### Work task
The output should be every line below that includes the word "section".

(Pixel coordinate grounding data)
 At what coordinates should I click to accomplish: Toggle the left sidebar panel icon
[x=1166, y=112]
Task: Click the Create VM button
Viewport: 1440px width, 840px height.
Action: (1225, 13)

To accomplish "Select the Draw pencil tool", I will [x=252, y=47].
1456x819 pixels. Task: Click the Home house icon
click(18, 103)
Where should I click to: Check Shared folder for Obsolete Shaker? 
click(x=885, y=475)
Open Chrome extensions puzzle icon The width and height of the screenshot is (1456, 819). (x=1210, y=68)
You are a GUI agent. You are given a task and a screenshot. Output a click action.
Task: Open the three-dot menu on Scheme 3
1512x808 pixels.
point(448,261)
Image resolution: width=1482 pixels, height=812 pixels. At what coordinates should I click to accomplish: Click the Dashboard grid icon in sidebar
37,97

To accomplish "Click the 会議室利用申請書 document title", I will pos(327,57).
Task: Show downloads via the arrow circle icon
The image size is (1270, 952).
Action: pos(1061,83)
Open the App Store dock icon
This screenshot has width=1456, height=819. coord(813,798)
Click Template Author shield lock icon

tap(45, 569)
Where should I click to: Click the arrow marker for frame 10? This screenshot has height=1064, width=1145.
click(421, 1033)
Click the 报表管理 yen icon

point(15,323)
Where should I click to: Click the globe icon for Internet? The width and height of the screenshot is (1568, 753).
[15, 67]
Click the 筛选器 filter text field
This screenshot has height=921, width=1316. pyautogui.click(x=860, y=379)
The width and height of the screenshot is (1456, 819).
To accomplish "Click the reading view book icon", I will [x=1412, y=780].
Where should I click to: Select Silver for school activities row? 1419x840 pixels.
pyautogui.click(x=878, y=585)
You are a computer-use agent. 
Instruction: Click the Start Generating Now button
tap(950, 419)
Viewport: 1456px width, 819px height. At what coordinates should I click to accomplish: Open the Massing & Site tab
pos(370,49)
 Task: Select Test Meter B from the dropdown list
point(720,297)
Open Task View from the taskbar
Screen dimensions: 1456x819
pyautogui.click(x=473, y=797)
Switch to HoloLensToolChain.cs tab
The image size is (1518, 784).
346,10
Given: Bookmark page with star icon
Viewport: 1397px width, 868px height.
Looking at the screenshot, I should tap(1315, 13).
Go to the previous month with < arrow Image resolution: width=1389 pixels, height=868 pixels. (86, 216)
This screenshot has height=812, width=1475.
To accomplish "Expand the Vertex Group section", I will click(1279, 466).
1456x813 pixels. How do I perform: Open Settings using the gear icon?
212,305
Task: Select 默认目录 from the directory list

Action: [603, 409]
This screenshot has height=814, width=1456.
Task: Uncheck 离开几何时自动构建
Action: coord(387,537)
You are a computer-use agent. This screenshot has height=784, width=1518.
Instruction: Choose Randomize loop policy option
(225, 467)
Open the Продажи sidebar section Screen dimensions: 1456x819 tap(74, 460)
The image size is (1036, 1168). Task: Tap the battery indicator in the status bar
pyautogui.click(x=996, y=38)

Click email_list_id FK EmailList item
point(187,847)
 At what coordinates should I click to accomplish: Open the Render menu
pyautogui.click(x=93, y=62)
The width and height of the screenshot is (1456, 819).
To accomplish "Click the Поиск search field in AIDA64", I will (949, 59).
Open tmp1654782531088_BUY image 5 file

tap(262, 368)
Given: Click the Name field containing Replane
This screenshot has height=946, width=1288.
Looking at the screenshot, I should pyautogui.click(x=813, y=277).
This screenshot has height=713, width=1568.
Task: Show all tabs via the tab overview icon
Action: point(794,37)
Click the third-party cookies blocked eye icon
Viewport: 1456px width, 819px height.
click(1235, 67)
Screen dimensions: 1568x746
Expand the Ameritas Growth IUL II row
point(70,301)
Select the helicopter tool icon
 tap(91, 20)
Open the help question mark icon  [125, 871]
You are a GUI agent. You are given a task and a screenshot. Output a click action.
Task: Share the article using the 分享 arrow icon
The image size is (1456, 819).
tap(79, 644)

### Solution to this task
To accomplish "Expand the Vertex Group section", I will click(1279, 466).
Open the Продажи sidebar section Screen dimensions: 1456x819 tap(74, 460)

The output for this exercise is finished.